In American Honey, as sultry and hypnotizing as films can be, the teenagers selling magazine subscriptions door to door across the American Midwest have more in common than just a fractured home life and a penchant for booze and sex. It seems that while their parents, or parent surrogates, were passing out drunk in couches and overdosing on crack, they were left in the care of movies and music, which proceeded to raise them. It is through these media that the itinerant life of mag crews acquires such seductive glow.
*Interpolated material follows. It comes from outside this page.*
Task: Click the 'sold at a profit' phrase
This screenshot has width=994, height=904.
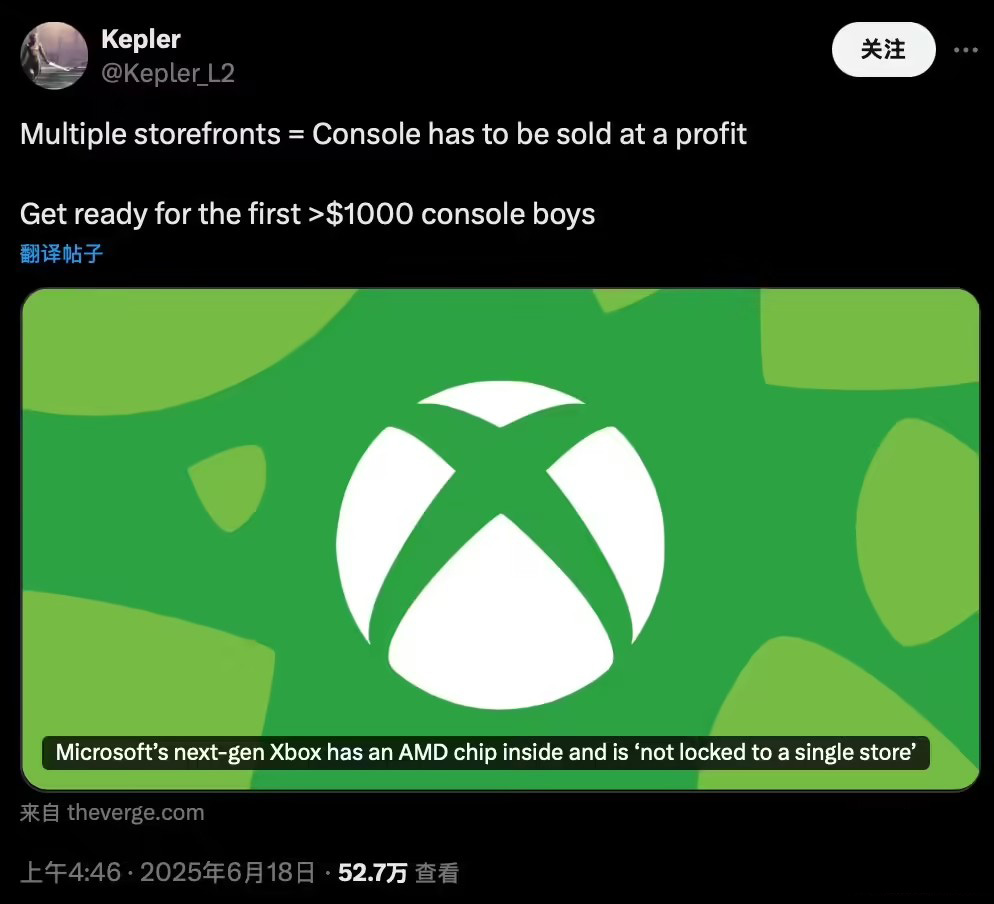Action: 652,134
Not once does the film lay blame or judge the teens for the behaviors and actions they engage in. Just like Star (Sasha Lane) joined the crew to escape an abusive father figure, so does every other member in the team has a reason that makes their decision to join rational instead of delusional. And yet there is no happiness in the business. Everything the camera captures for close to three hours reeks of sadness and destruction; the decaying state of things mirrors the hopes of Star and everybody else. It is a document not only of the near depressing conditions of the hidden America, the segment that supposedly led Donald Trump to victory last November, but of the last throes of youth. Teens abandoned by everybody but popular culture, which instilled in them the idea that what they are doing is liberating, and that money is the ultimate indicator of success.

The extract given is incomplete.